Page text:

··········

More Trouble for Parnas, Fruman, and Giuliani:

  1. Two more men involved with Lev Parnas and Igor Fruman are arrested in the campaign finance fraud case. David Correia and Andrey Kukushkin are accused of conspiring with Parnas and Fruman to funnel funds to state and federal politicians.
  2. Lev Parnas is one of Florida’s top supporters of Trump. Florida Senator Rick Scott was also a recipient of their illicit donations.
  3. A grand jury subpoenas Representative Pete Sessions (R-TX) over his dealings with Giuliani, Parnas, and Fruman.
  4. Here are a few of Parnas and Fruman’s businesses:
    • Mafia Rave
    • Fraud Guarantee
    • Global Energy Producers (this appears to be the shell company funneling the political donations)
  1. Russian oligarch Dmitry Firtash, whom the U.S. is trying to extradite and for whom Parnas has worked, tried to dig up dirt on Biden for Giuliani, hoping that it would help him avoid extradition.

··········

Collected data:
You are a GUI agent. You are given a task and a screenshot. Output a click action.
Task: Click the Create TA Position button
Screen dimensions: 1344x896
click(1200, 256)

··········

Set exercise: Please print the text about Parnas and Fruman without changes, starting at "More Trouble for" and ending at "their illicit donations.". The listing plays no part here.

Finished task:
More Trouble for Parnas, Fruman, and Giuliani:

  1. Two more men involved with Lev Parnas and Igor Fruman are arrested in the campaign finance fraud case. David Correia and Andrey Kukushkin are accused of conspiring with Parnas and Fruman to funnel funds to state and federal politicians.
  2. Lev Parnas is one of Florida’s top supporters of Trump. Florida Senator Rick Scott was also a recipient of their illicit donations.